> _WORK TO COMPLETE_: Pick out every line in the listing that contains the word "settings", and copy each one. Case counts.

* start RECORDED INFORMATION *

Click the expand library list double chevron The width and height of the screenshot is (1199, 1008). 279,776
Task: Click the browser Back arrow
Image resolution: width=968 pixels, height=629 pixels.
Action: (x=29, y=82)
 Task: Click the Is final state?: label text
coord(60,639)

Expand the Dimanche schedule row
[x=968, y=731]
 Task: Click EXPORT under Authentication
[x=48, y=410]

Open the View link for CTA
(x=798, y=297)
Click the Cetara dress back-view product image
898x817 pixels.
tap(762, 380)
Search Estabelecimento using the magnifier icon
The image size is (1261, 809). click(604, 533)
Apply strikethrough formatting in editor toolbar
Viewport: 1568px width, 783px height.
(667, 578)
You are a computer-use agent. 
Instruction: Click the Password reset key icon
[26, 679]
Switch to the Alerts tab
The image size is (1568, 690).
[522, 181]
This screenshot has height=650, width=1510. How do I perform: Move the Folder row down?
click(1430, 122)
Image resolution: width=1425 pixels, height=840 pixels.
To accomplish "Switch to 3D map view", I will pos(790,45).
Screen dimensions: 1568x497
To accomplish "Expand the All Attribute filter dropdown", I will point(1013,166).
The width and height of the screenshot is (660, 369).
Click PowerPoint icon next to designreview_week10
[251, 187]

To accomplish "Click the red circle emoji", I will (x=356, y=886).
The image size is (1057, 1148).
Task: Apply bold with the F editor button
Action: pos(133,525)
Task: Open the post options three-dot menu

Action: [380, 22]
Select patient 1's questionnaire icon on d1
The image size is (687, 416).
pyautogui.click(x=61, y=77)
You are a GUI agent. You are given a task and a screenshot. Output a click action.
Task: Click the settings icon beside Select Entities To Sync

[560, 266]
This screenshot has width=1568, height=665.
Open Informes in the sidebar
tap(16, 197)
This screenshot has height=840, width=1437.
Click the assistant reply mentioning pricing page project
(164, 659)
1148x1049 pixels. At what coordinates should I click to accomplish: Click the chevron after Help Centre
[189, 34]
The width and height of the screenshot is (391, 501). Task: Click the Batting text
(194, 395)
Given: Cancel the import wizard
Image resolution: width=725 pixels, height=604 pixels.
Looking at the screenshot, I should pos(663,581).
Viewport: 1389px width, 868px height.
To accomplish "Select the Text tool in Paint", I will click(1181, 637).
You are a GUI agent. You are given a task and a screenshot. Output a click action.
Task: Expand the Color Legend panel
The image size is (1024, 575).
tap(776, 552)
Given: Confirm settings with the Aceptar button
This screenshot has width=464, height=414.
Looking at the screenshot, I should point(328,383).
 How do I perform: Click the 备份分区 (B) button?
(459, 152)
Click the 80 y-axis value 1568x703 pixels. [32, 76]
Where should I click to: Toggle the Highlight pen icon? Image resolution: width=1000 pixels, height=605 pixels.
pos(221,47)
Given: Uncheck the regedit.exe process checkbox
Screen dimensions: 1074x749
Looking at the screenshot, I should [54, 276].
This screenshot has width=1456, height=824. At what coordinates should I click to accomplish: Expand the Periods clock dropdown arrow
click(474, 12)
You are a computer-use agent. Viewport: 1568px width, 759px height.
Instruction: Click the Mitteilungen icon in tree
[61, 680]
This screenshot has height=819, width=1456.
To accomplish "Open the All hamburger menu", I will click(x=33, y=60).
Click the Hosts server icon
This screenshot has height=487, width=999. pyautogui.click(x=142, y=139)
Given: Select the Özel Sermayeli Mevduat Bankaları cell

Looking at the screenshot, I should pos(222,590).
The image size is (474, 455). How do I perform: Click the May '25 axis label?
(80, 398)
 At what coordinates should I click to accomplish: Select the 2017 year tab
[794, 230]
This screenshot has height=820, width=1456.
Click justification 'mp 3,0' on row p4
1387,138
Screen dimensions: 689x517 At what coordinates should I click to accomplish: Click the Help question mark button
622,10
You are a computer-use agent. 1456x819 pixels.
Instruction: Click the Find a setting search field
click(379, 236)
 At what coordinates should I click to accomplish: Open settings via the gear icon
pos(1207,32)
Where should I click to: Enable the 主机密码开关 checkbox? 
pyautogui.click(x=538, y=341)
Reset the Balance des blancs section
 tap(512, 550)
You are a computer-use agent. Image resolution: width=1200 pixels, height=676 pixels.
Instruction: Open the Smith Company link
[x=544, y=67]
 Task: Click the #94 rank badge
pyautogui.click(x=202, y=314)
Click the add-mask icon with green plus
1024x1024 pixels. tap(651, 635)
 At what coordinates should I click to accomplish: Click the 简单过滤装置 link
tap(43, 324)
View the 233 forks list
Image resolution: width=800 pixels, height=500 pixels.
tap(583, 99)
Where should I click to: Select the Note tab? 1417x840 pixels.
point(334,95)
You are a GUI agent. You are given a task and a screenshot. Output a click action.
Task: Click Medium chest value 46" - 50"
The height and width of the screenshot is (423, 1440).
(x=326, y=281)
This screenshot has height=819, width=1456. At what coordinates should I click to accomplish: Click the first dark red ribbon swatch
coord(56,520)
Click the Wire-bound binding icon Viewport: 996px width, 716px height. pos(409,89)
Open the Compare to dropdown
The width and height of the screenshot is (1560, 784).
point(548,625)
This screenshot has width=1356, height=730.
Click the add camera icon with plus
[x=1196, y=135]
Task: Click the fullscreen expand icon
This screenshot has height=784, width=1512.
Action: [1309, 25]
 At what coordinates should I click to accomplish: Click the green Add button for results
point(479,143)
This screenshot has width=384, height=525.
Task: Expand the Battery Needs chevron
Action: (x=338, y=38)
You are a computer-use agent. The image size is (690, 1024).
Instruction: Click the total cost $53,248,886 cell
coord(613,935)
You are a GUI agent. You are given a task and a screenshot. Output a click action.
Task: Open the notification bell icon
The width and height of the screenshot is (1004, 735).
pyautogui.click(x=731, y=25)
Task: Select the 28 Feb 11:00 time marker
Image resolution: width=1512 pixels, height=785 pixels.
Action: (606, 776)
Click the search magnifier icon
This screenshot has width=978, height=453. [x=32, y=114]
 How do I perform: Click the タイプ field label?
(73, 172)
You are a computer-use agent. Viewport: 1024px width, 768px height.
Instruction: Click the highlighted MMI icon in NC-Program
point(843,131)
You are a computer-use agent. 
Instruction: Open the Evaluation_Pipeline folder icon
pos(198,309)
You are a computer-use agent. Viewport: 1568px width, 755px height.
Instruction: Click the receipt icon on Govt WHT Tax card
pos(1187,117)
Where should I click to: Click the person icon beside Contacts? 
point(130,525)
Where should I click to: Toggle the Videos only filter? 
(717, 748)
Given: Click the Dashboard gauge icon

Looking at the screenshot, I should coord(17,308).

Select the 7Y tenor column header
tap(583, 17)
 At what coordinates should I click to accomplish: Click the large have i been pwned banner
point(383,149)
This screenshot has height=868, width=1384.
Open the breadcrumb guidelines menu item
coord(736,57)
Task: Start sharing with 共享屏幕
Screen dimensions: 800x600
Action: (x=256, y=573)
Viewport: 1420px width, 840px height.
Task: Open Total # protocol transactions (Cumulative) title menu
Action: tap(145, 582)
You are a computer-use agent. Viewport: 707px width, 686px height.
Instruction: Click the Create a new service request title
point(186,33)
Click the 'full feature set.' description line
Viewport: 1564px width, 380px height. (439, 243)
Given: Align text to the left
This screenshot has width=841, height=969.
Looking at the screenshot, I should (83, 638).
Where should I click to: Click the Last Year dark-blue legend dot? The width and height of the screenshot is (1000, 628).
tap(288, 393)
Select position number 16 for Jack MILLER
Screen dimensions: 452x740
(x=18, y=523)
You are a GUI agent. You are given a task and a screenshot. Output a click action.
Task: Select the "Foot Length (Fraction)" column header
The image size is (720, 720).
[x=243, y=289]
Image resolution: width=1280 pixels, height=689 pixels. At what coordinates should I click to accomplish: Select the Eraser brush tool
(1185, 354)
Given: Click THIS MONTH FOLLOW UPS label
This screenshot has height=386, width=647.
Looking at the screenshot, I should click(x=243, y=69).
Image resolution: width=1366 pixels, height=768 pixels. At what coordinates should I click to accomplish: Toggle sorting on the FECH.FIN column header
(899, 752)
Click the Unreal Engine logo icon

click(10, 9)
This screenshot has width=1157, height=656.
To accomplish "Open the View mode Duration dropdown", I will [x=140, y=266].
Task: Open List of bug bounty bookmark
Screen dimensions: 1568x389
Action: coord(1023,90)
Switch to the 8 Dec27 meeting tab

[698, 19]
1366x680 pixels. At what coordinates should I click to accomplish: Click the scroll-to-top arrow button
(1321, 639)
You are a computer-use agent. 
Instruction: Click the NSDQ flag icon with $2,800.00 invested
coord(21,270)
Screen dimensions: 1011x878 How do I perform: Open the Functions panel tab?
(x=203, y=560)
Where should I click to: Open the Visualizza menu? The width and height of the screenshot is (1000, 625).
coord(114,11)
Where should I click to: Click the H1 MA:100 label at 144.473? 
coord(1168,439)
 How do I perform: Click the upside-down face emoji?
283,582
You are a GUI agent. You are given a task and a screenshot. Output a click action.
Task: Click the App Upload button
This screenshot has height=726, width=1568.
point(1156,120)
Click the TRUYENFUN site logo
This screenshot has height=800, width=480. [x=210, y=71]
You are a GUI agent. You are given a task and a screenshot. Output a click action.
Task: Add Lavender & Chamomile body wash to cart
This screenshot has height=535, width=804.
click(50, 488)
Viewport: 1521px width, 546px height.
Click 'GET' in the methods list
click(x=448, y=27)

* end RECORDED INFORMATION *

> _EXPECTED ANSWER_:
Task: Click the settings icon beside Select Entities To Sync
Given: Confirm settings with the Aceptar button
 At what coordinates should I click to accomplish: Open settings via the gear icon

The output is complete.